> [Information shown]:
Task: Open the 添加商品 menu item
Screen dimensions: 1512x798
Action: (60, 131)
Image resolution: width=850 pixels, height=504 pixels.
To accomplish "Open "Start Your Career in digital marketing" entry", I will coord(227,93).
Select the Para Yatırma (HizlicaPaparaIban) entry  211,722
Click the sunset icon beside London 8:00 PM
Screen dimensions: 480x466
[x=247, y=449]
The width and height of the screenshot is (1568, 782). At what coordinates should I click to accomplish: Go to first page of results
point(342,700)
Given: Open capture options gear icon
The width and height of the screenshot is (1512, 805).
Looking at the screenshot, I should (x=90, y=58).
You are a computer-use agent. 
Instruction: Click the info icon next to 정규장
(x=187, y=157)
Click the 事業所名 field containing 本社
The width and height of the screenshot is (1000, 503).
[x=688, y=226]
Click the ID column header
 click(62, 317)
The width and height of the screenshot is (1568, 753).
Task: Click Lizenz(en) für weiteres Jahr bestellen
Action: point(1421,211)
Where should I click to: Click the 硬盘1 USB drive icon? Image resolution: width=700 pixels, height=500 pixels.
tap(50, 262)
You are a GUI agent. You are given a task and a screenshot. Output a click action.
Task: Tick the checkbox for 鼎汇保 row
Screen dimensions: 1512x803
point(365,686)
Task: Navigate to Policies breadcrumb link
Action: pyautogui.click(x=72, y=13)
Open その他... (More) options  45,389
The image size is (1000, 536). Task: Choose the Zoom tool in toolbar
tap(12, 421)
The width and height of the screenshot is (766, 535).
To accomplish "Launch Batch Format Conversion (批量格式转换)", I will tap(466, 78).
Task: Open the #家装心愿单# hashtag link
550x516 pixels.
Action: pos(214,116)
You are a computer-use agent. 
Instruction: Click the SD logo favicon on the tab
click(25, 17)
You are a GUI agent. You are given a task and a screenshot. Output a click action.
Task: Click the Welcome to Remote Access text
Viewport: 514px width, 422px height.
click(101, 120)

> [What you have to do]: Copy each line above that contains the word "will".

> [Solution for this task]:
To accomplish "Open "Start Your Career in digital marketing" entry", I will coord(227,93).
To accomplish "Launch Batch Format Conversion (批量格式转换)", I will tap(466, 78).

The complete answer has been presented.